26 Dicembre ore 10.30
Basilica di Santa Maria in Aracoeli_ Roma

Il Concerto di Santo Stefano
diretto da Luigi Cinque

Se volete ascoltare una delle più belle voci d'oriente mongolo come Urna Chagtar Tugki, se volete attraversare la world music tecnica e matura ai confini con il grande jazz e la contemporanea della Hypertext O'rchestra, con le voci splendide di Eleonore Fournai, Giovanna Famulari, al violoncello, Ludovica Manzo e un ensemble mitico di strumentisti e vocalisti, con la partecipazione straordinaria dei Fratelli Mancuso, e i più prestigiosi player di bag pipes, ghironde e drums presentatevi in tempo nella Basilica di Santa Maria in Ara Coeli il 26 alle ore 10,30.

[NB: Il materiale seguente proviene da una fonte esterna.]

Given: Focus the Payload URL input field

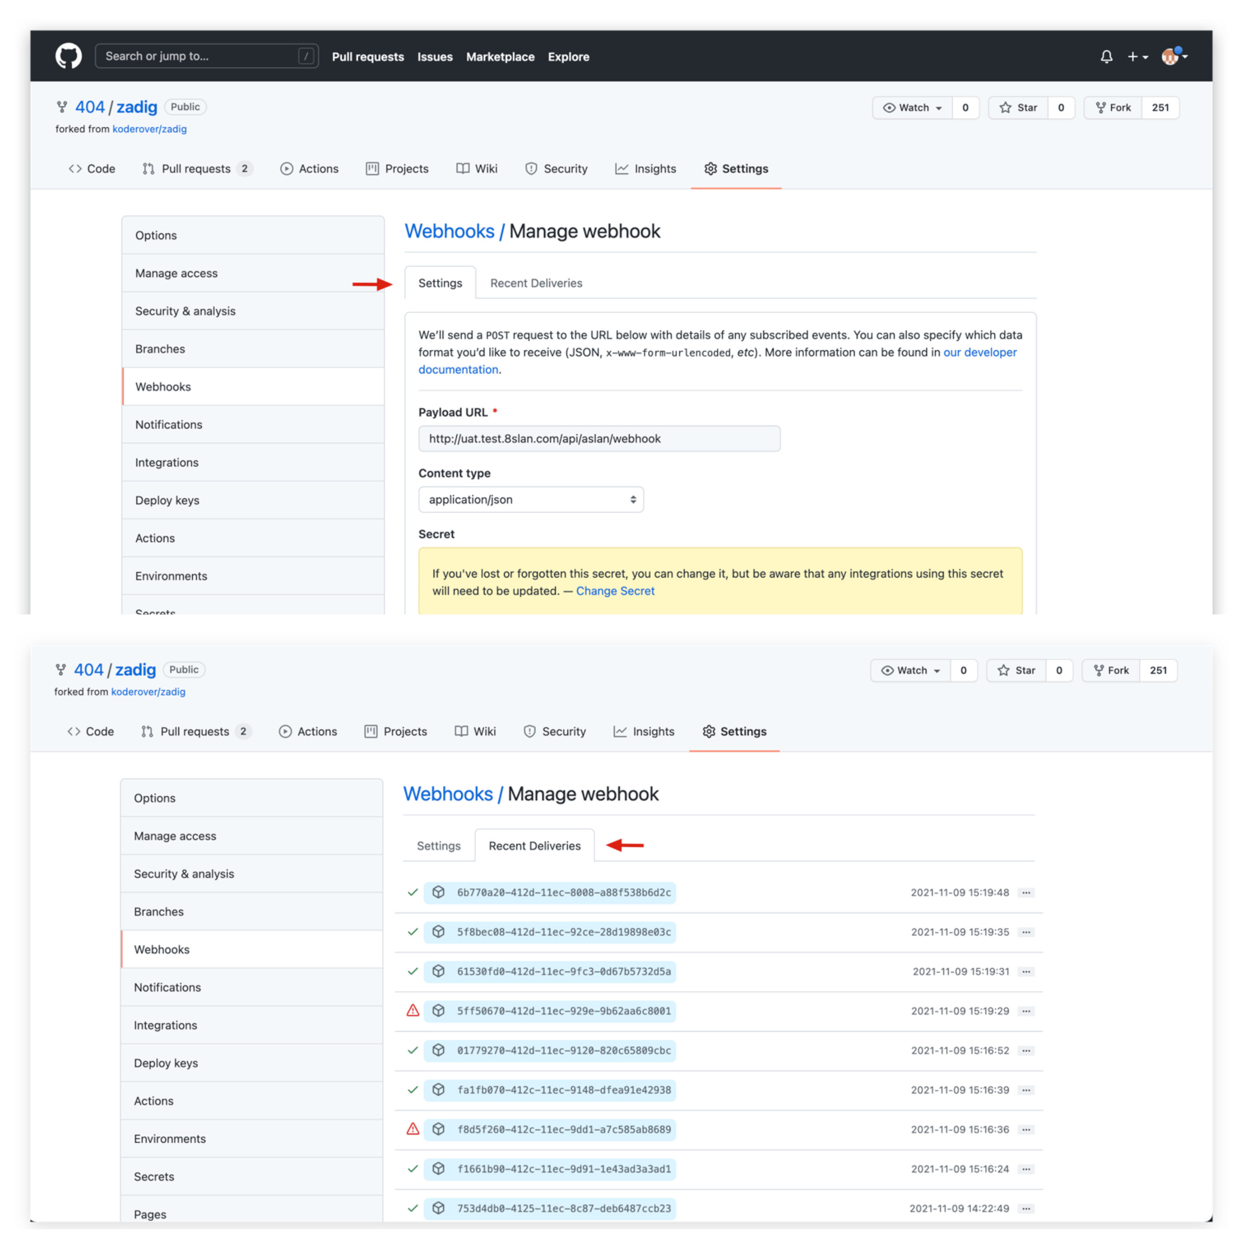Looking at the screenshot, I should [599, 438].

Curato e diretto da Luigi Cinque, vedrà quest’anno, per la sua XXIV edizione, una rilettura particolare dei testi sacri della musica antica del seicento Europeo e Monteverdi usati come interfaccia per una Cantata Mediterranea. Sarà una lettura e un incontro in word music style e in questa veste sentiremo melodie del mondo, arabe ma anche mongole, straordinari solismi vocali, ensemble virtuosistici, toccate klezmer. L’Hypertext O’rchestra di Luigi Cinque sarà composta quest’anno da solisti di primo piano: una delle più importanti cantanti tradizionali e non solo del mondo asiatico Urna Chagtar Tugki, Giovanna Famulari al violoncello e voce, Ludovica Manzo voce e live electronics, Eleonore Fournai cantante Franco Curda con il multistrumentista Efren Lopez, Gabriele Coen sassofoni e clarinetti, Stefano Saletti corde, Ettore Fioravanti percussioni e lo stesso Luigi Cinque ai sassofoni, voce, gaida e tastiere. L’ensemble di bagpipes dirette da Alessandro Mazziotti, e diversi ospiti a sorpresa per una festa dai molti colori e dalle molte meditazioni possibili sul tempo controverso che stiamo attraversando. Parteciperanno – last but not least - gli ormai celebri Fratelli Mancuso con i loro straordinari brani vocali e strumentali. La Basilica di Santa Maria in Ara Coeli – edificata su antiche vestigia dai Francescani nel 1291e la cui scalinata trecentesca fu un omaggio alla Vergine per aver fatto cessare la peste nera - diventa così anche una nobilissima e metafisica piazza per un concerto di resistenza – di voci, ghironde, elettronica, fiati, archi, poetry, bagpipes - verso il futuro.